China's topography is varied and complicated, with towering mountains, basins of different sizes, undulating plateaus and hills, and flat and fertile plains. In terms of percentage, about 33% is mountainous area, about 26% the plateau, about 19% the basins, about 12% the plains and about 10% the hills. China is topographically high in the west and low in the east. In accordance with the distinctive variation of elevation, four steps may be divided from west to the east.

The top of this four-step "staircase" is the Qinhai-Tibet Plateau. Averaging more than 4,000 m above sea level, it is often called the "roof of the world." Rosomg 8,848 m above sea level is Mt. Qomolangma, the world's highest peak and the main peak of the Himalayas.

The second step includes the Inner Mongolia, Loess and Yunnan-Guizhou plateaus, and the Tarim, Junggar and Sichuan basins, with an average elevation of between 1,000 m and 2,000 m.

The third step, about 500 - 1,000 m in elevation, begins at a line drawn around the Greater Hinggan, Taihang, Wushan and Xuefeng mountain ranges and extends eastward to the coast. Here, from north to south are the Northeast Plain, the North China Plain and the Middle-Lower Yangtze Plain. Interspersed amongst the plains are hills and foothills.

To the east, the land extends out into the ocean, in a continental shelf, the fourth step of the staircase.

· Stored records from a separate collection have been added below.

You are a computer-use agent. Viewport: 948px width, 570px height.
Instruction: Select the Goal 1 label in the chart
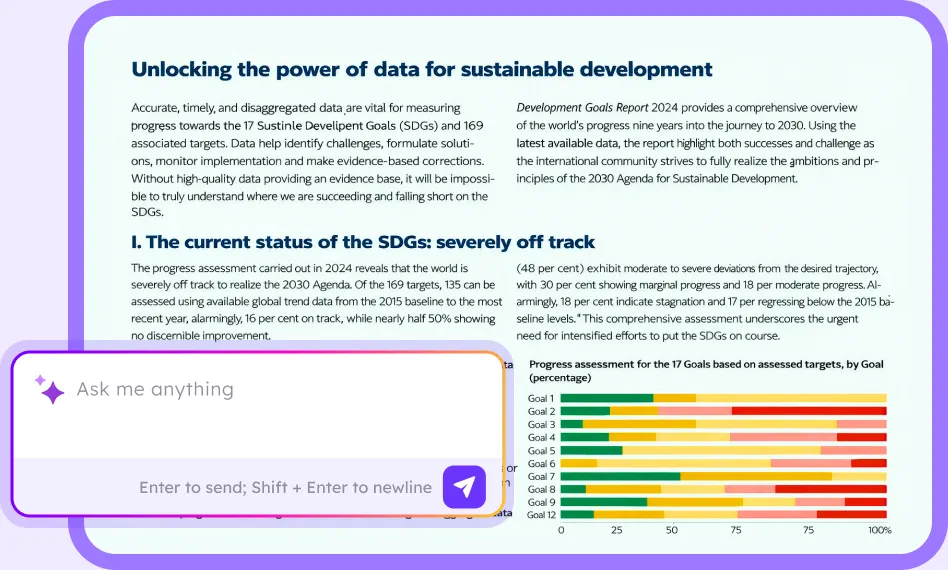541,398
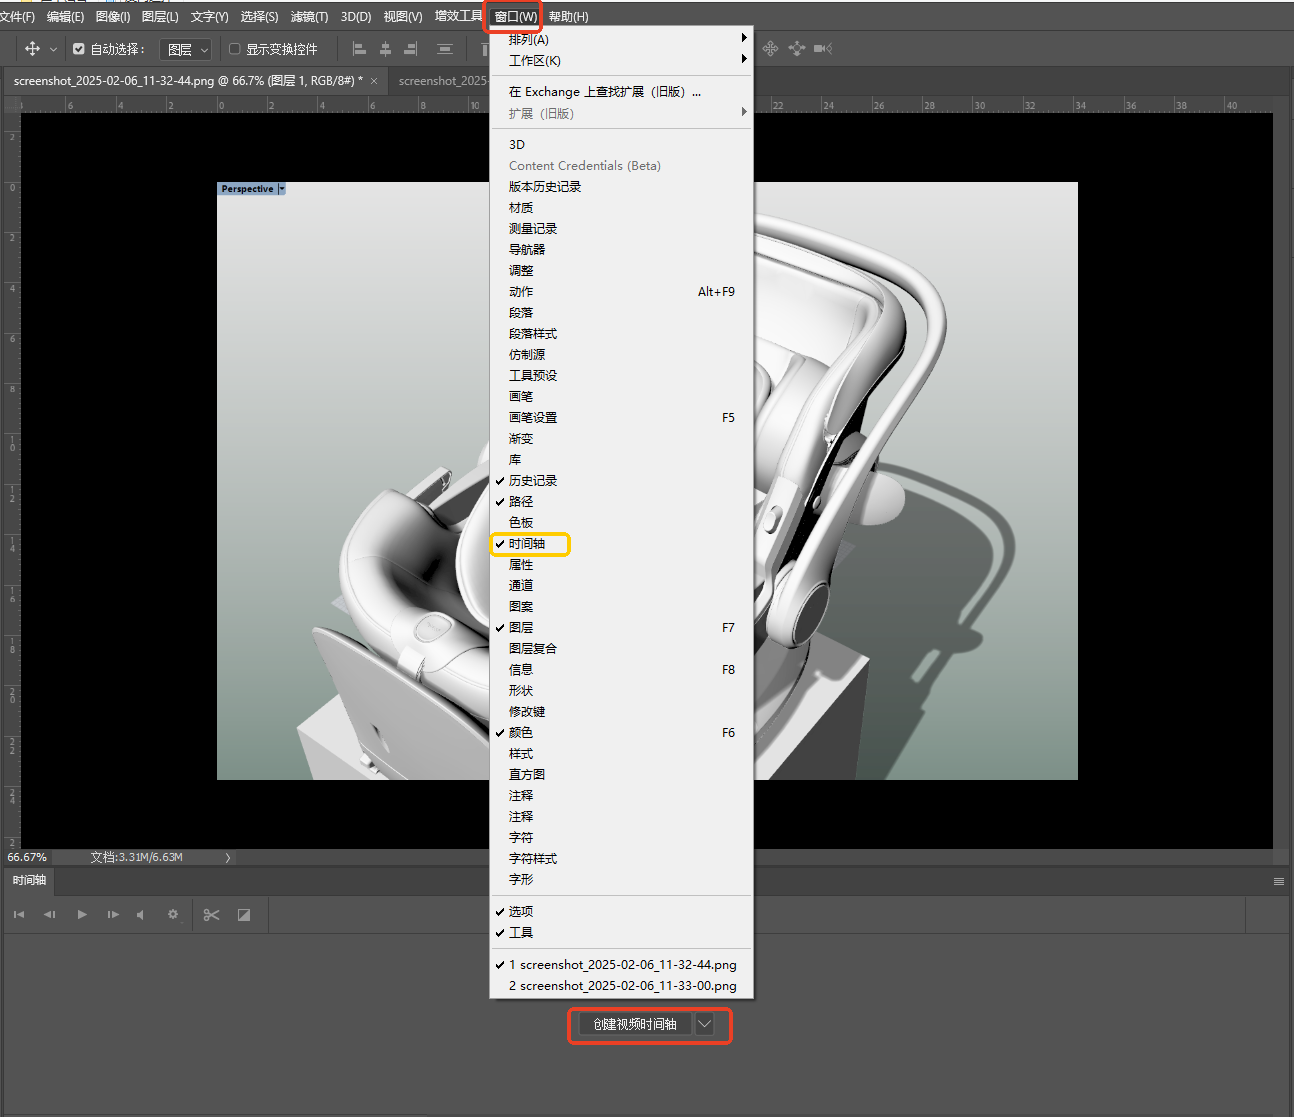Click the timeline transition icon
The height and width of the screenshot is (1117, 1294).
point(244,915)
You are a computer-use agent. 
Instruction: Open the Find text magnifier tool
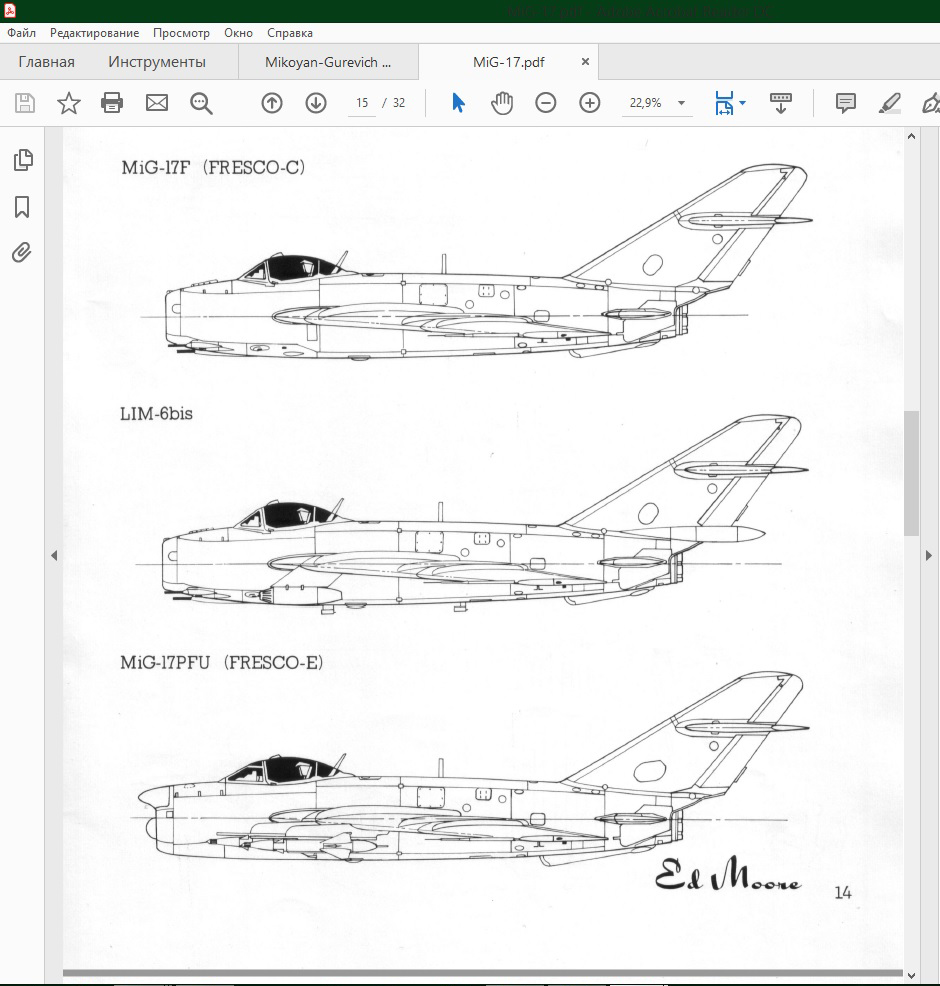click(x=202, y=103)
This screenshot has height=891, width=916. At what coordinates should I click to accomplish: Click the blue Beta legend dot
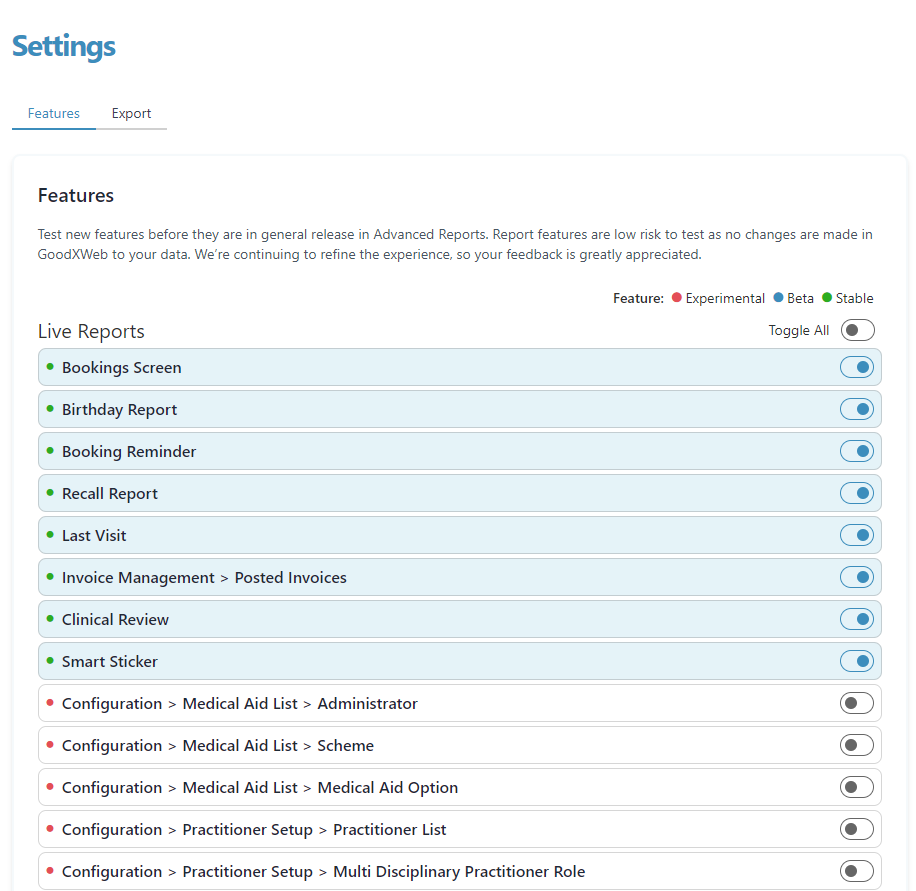coord(778,298)
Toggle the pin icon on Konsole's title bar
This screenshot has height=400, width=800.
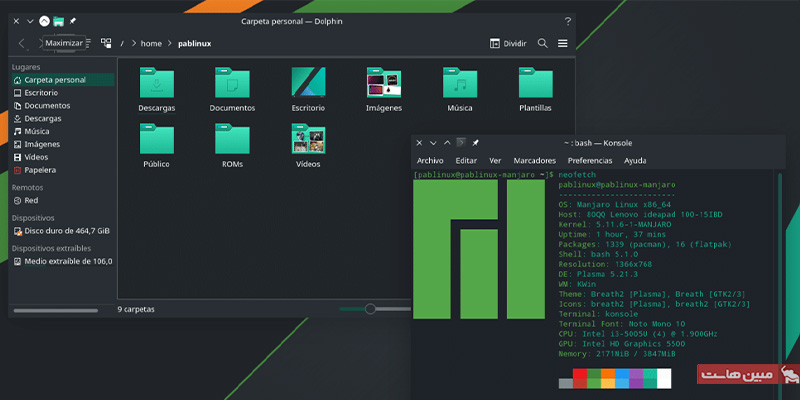[476, 143]
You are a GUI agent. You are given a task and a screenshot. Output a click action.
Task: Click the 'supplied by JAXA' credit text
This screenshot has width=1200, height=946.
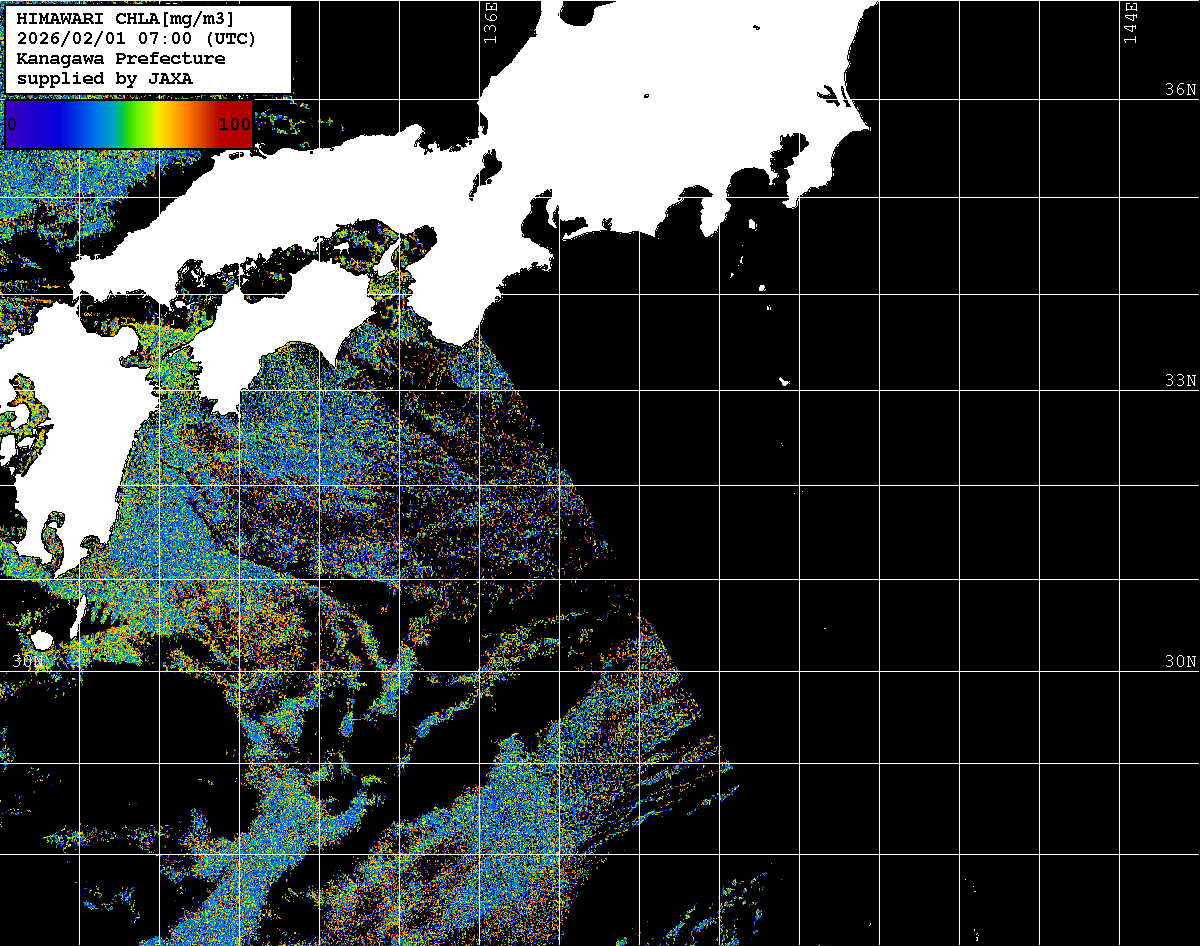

The water here is less than 200 m deep.

The four major plateaus of China are the Qinghai-Tibet Plateau, the Inner Mongolia Plateau, the Loess Plateau and the Yunnan-Guizhou Plateau.

Central China is drained mainly by the Yangtze and its tributaries. Northern China is in a major earthquake zone; on 28 July 1976, a tremor measuring 8.2 on the Richter scale struck the city of Tangshan (145 km/90 mi east of Beijing), causing widespread devastation and the deaths of over 650,000 people.

Rivers

The great rivers of China flow eastward toward the Pacific. In the northeast, the Amur drains a great part of the Manchurian Basin as it winds along its 4,350 km (2,719 mi) course. Other northeastern rivers include the Liao, the Tumen, and the Yalu, the last two both rising in Mt. Paaktu, flowing respectively northeast and southwest, and forming the boundary between China and the DPRK. The main river of north China, and the second largest in the country, is the Yellow River (Huang He). From Gansu it winds about 4,671 km (2,903 mi) eastward to Shandong Province, where it empties into Bo Hai (Gulf of Zhili, or Chihli). The valley of the Yellow River covers an area of 1,554,000 sq km (600,000 mi).